--- EXTRAIT ---
_ _ _ _

Le vicelard Thomas Leroy (Vincent Cassel), était-il ainsi obligé de nous expliquer, dans le moindre détail, le parcours et le destin (la mort) du cygne Blanc dans sa nouvelle vision du Lac des Cygnes de Tchaïkovski ? Nina était-elle obligée de nous rafraichir la mémoire dans cette boîte de nuit en tentant d'expliquer ce que raconte Le Lac des Cygnes à un mec bourré ? Les personnages secondaires sont-ils à ce point obligés de nous donner leurs explications sur des évènements dont on avait depuis longtemps saisi l'aspect fantasmagorique (Naaaan mais attends Nina, j'étais pas avec toi cette nuit c'est dans ta tête lol kikoo ptdr) ?
Et puis putain de merde ! Pourquoi nous faire croire à des trucs en nous la jouant suspens alors qu'on sait pertinemment que tout ceci ne se passe que dans sa tête (Oh mon Dieu je l'ai ... je me suis ... je l'ai tuée. Vite cachons là dans la salle de bain - Ah ben non en fait t'es là toi ?) ???????

Tout ce qui nous est montré, dit et rabâché ici et là n'aura malheureusement jamais vocation à semer des indices ou à donner des clés pour décoder une intrigue complexe. Black Swan n'a rien de complexe. Tout ce qu'Aronofsky nous montre est tellement surligné, pré maché, balisé et même parfois grossier que cela en devient presque insultant (il suffit de voir comment le final est envoyé par-dessus la jambe pour s'en convaincre).

_ _ _ _

--- ENTRÉES EXTRAITES ---

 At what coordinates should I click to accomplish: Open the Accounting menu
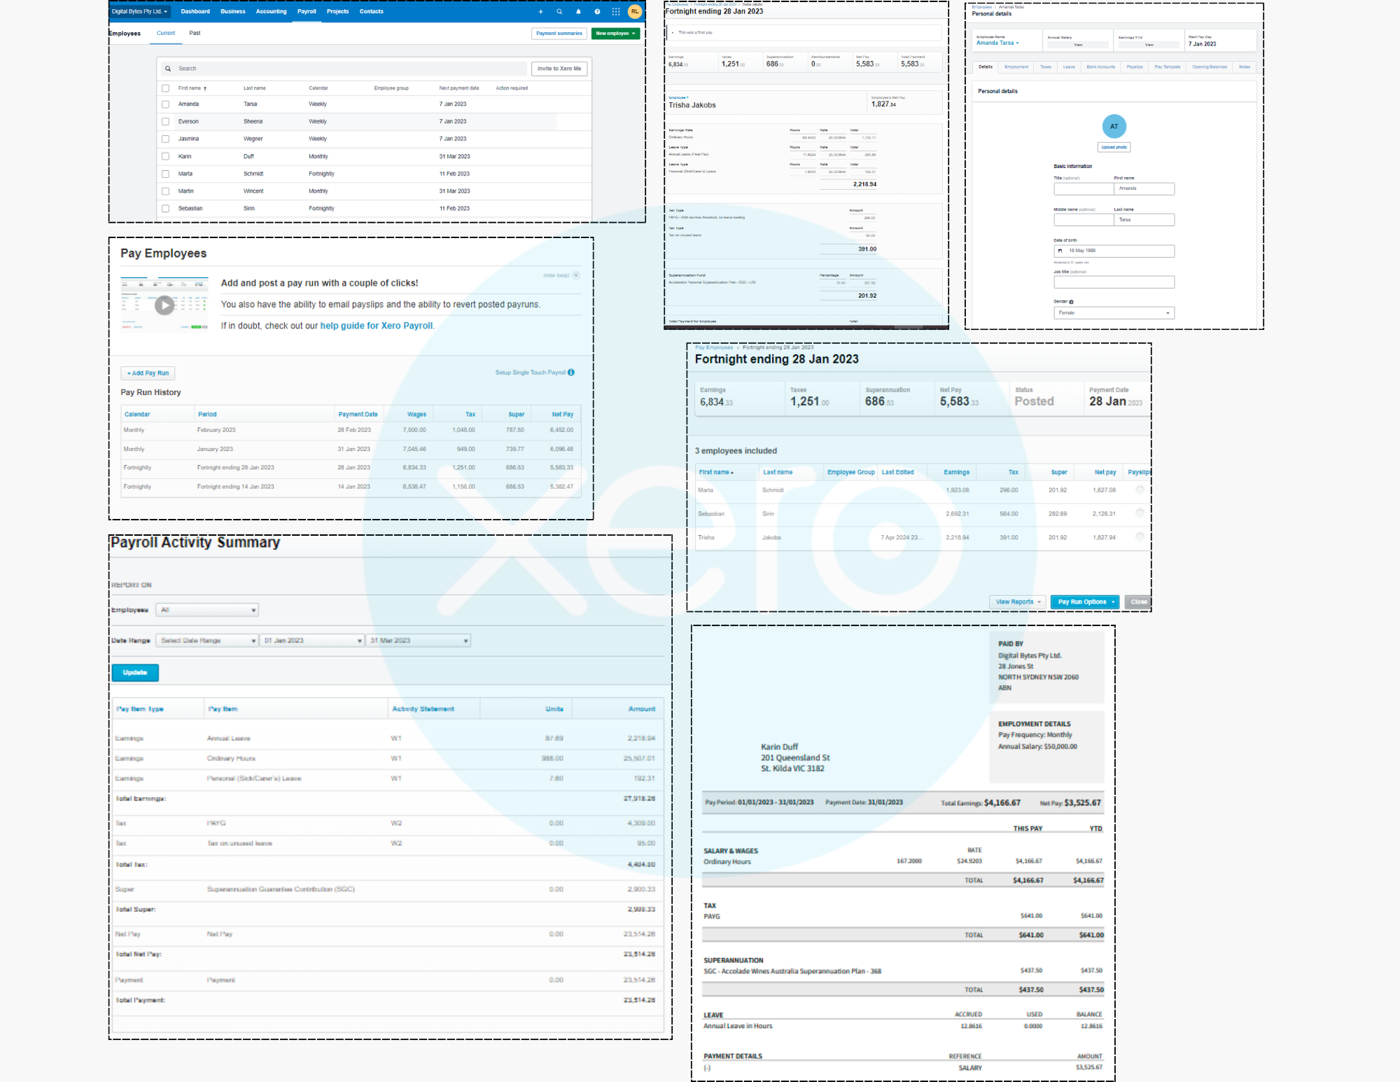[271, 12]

_ _ _ _

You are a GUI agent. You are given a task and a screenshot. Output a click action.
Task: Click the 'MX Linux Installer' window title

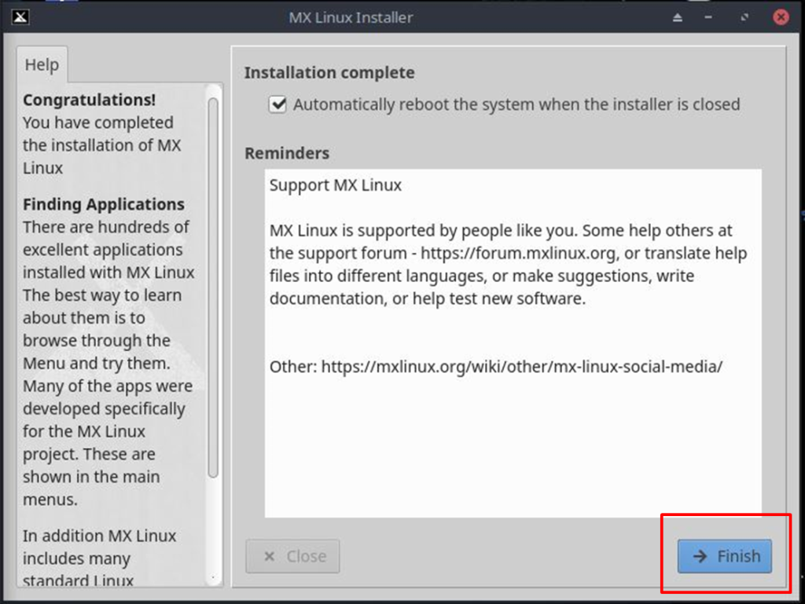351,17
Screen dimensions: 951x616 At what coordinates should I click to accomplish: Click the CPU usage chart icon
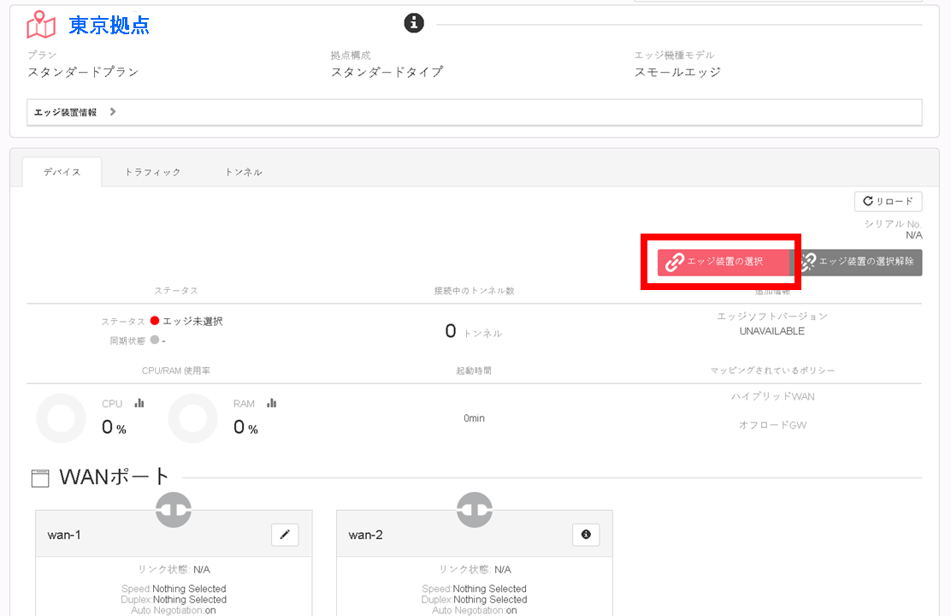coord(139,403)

_ _ _ _

Recopiez le passage de l'extrait qui commence à "Et puis putain" et se termine à "là toi ?) ???????". Dans ce passage, remplacez "salle de bain" par "cuisine".

--- CORRIGÉ COMPLET ---
Et puis putain de merde ! Pourquoi nous faire croire à des trucs en nous la jouant suspens alors qu'on sait pertinemment que tout ceci ne se passe que dans sa tête (Oh mon Dieu je l'ai ... je me suis ... je l'ai tuée. Vite cachons là dans la cuisine - Ah ben non en fait t'es là toi ?) ???????